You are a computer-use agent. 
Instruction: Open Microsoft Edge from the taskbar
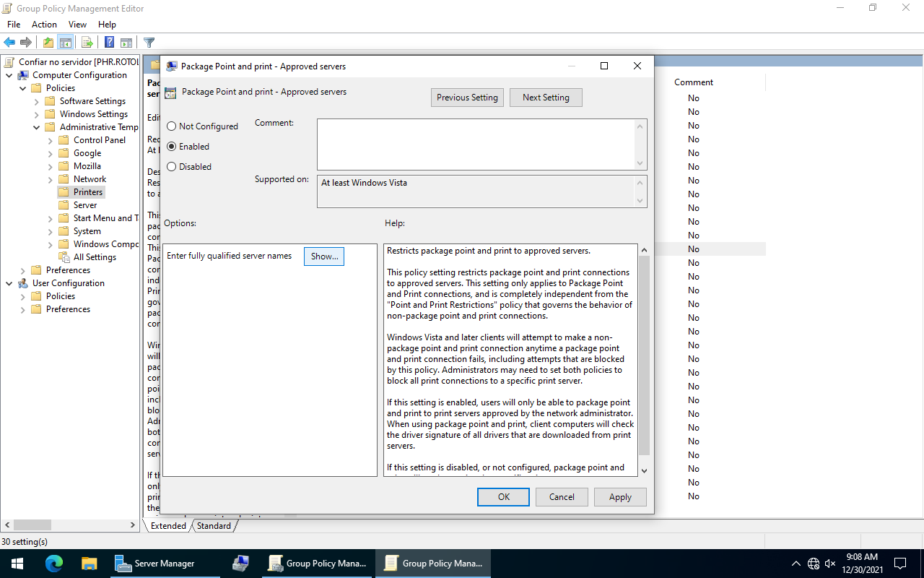(54, 564)
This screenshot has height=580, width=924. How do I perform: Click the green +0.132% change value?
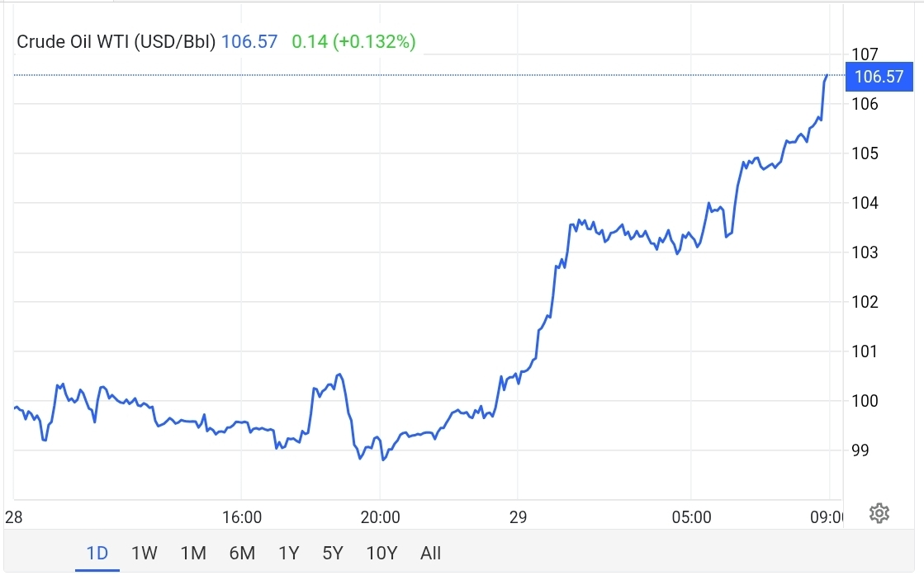click(x=374, y=41)
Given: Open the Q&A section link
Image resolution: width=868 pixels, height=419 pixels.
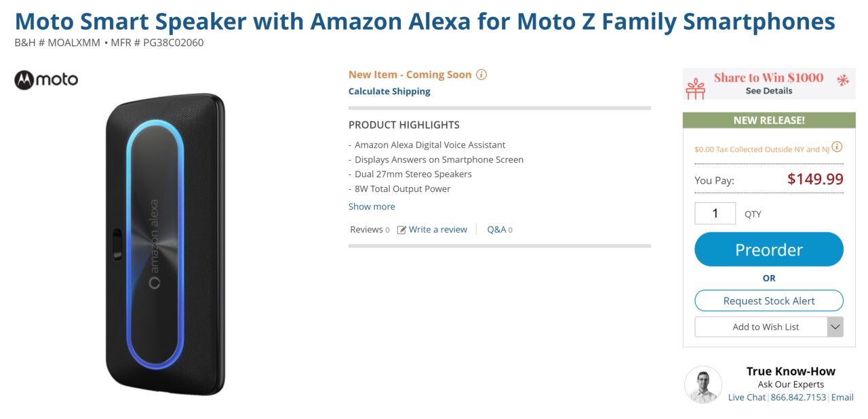Looking at the screenshot, I should coord(496,230).
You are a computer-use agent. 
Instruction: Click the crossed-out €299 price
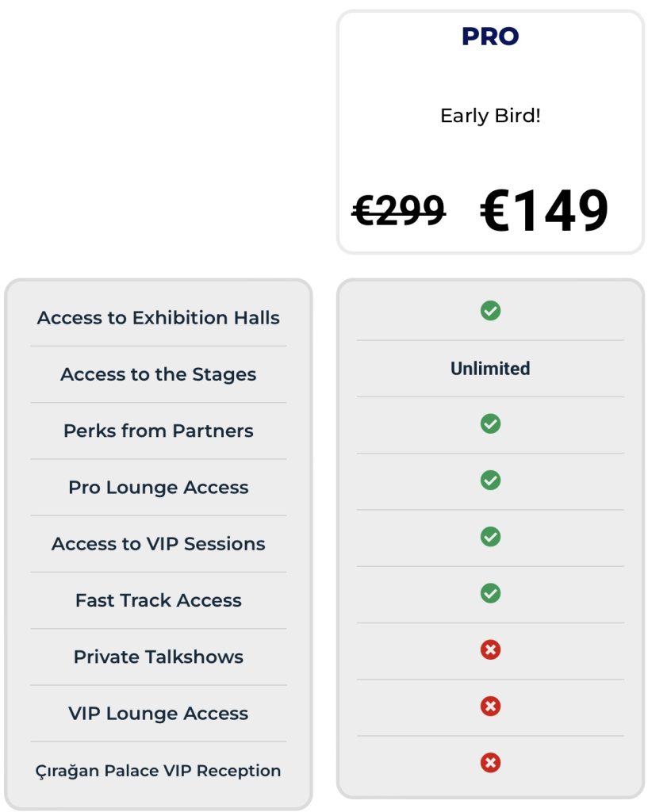click(x=398, y=210)
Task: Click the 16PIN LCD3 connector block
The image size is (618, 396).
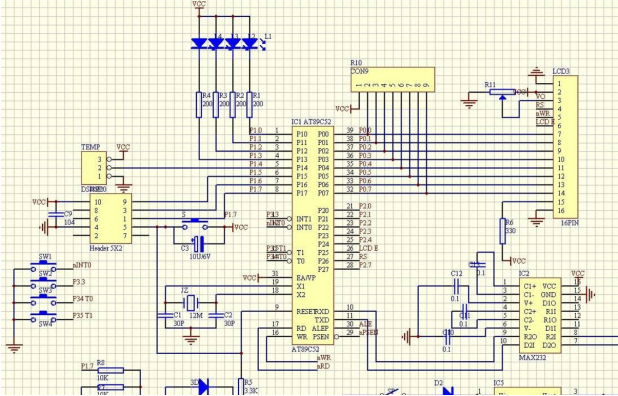Action: coord(565,147)
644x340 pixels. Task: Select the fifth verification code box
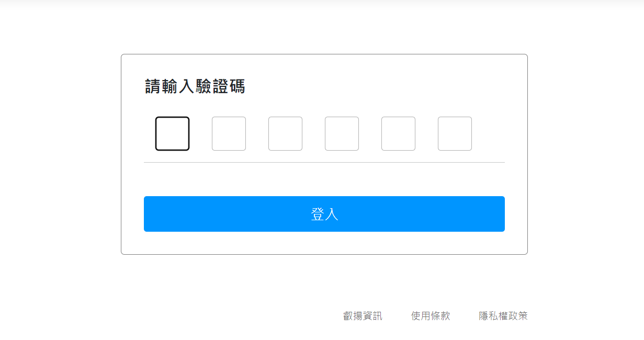coord(398,133)
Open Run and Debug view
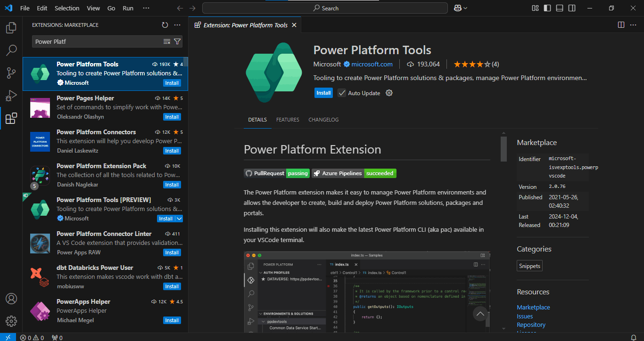 [x=11, y=96]
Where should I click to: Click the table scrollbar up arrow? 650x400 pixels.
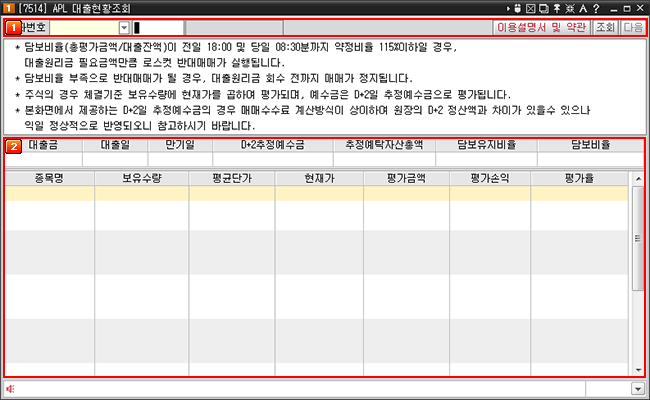tap(638, 179)
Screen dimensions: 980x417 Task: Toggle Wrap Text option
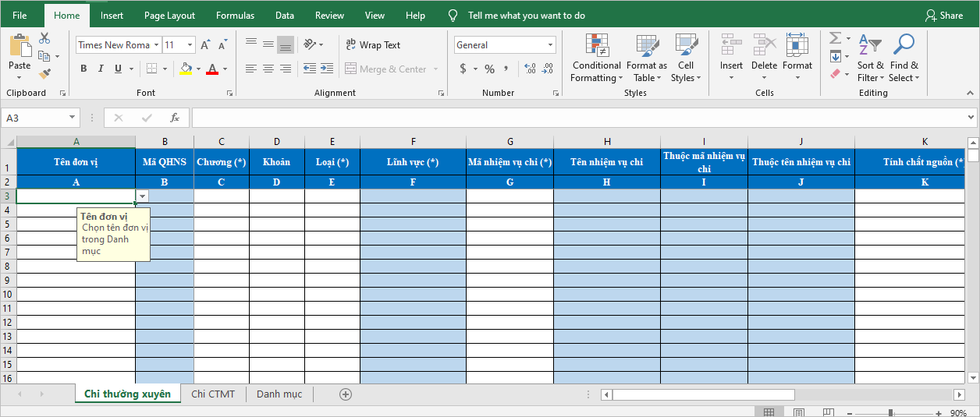tap(373, 45)
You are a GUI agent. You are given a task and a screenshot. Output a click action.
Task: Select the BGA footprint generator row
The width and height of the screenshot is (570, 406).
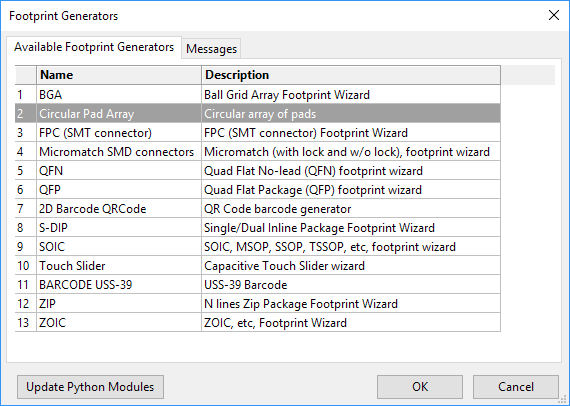tap(258, 95)
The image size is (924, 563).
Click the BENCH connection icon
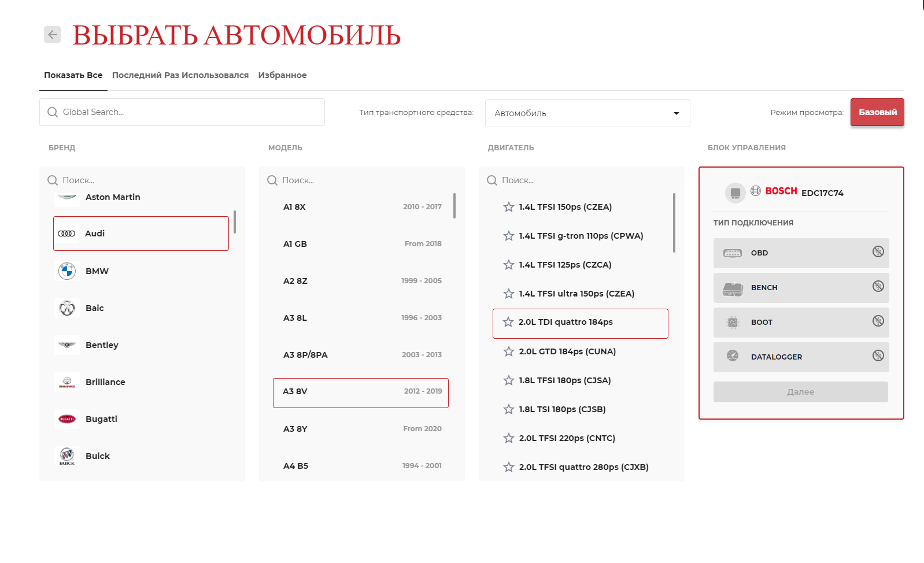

• • • • •

### Your assignment
Using the listing above, set down exactly each line from the one containing "The width and" through the final line, and leave out pictures.

### Written response
The width and height of the screenshot is (570, 406).
tap(258, 95)
The image size is (924, 563).
Click the BENCH connection icon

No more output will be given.